Eternidade por um Fio
Com a Europa dividida em Oriental e
Ocidental, ou capitalista e comunista, como resultado do espólio político da
Segunda Guerra Mundial, iniciam-se as aventuras de mais uma geração das cinco
famílias que deram início a esta saga na trilogia O Século, do competente Ken Follett. Desta vez, em Eternidade por um Fio, terceiro livro da série, esses protagonistas
vão contracenar com alguns ícones históricos da segunda metade do século XX,
como John e Bobby Kennedy, Martin Luther King, Lyndon Johnson, Brejnev, Kruchev,
Gorbachev, McCarthy, Reagan, Nixon, Carter, Bush, Lech Walesa, Dubcek, Jaruselsky,
Willy Brandt, entre outros, também astros em uma nova peleja, denominada Guerra Fria, iniciada logo após a
Segunda Guerra. Aqui apenas os Estados Unidos e a URSS - União das Repúblicas
Socialistas Soviéticas disputam a hegemonia política, econômica, tecnológica e
militar no planeta, embate que durou de 1945 a 1991 com as duas potências
tentando implantar em outros países os seus sistemas políticos e econômicos.

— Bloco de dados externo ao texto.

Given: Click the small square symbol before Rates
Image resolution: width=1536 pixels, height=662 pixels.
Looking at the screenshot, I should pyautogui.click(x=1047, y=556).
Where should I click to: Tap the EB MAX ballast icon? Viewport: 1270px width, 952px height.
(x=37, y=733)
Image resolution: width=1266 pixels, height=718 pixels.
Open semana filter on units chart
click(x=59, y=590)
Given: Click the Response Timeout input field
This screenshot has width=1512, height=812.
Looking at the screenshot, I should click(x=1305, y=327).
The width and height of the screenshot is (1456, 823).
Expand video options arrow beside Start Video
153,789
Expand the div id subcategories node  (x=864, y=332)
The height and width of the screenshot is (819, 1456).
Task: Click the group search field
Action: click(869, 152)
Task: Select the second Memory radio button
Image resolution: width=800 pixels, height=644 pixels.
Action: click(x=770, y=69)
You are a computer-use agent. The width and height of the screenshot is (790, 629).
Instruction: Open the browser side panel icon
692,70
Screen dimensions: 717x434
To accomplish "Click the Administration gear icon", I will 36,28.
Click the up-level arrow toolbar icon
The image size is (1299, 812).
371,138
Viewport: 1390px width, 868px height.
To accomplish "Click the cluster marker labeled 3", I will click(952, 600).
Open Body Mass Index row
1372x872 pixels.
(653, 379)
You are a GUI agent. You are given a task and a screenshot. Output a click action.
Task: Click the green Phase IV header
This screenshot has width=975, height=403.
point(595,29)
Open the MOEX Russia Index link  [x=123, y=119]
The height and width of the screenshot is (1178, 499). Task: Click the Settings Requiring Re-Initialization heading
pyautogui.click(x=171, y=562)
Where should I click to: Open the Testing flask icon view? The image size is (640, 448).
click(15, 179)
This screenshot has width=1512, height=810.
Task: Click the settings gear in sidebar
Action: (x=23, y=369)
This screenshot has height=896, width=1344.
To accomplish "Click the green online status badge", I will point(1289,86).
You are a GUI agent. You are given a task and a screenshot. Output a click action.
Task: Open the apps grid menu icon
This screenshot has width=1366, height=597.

Encerrando a II Guerra em maio de 1945, os
russos invadiram Berlim, a capital da Alemanha nazista, um átimo antes dos
aliados ocidentais capitaneados pelos EUA. Acabaram conquistando também nações satélites
como Polônia, Checoslováquia, Hungria, Romênia e Bulgária tornando-as igualmente
comunistas. A Alemanha e consequentemente Berlim – como uma
ilha – foram divididas com os norte-americanos, que liberaram sua parte para
que se tornassem independentes e democratas, ao
contrário do que ocorreu com o lado soviético.
A URSS, composta
por 15 repúblicas, ocupando um território de cerca de 22 milhões de km² e 290
milhões de habitantes se tornou, então, a segunda maior potência econômica e
militar do mundo. Destacou-se também na corrida espacial e na produção de armas
nucleares, ficando atrás apenas dos Estados Unidos, principal adversário e líder
do modelo capitalista. Com governos centralizadores, ditatoriais, conservadores
e retrógrados, os países do bloco socialista, incluindo a própria Rússia, abiscoitaram uma grave crise econômica na década de 1980. A falta de
concorrência, os baixos salários e a falta de produtos causaram um flagelo
econômico e social jamais pensado pela sobrepujada população. A falta de
democracia também gerava uma grande insatisfação popular. Em 1985 o então presidente
da União Soviética, o renovador Mikhail Gorbachev, começou a implementar a
Glasnost (reformas políticas priorizando a liberdade) e a Perestroica
(reestruturação econômica). Estavam assim preparando-se para deixar o
socialismo, rumo à economia de mercado capitalista, com mais abertura política
e democrática. Na sequência, os países satélites e algumas repúblicas soviéticas
foram retomando sua independência política. A queda do afamado Muro de Berlim
em novembro de 1989 pôs fim à Guerra Fria e, em 1991, foi dissolvida
oficialmente a URSS – União das Repúblicas Socialistas Soviéticas.
Imaginem os
bastidores dessa história vivida pelos personagens da obra. O gênio literário
de Ken Follett transforma toda a tensão dos desdobramentos históricos dessa
época em episódios de suspense e expectativa de forma brilhante. De pronto, com
narrativas intensas tanto em Washington como em Moscou, ele nos coloca em meio
às provocações e negociações da crise dos mísseis em Cuba, um dos
eventos mais emblemáticos do livro e o que mais se aproximou de um real fim
do mundo pelo risco de uma guerra nuclear como nunca houve até a atualidade.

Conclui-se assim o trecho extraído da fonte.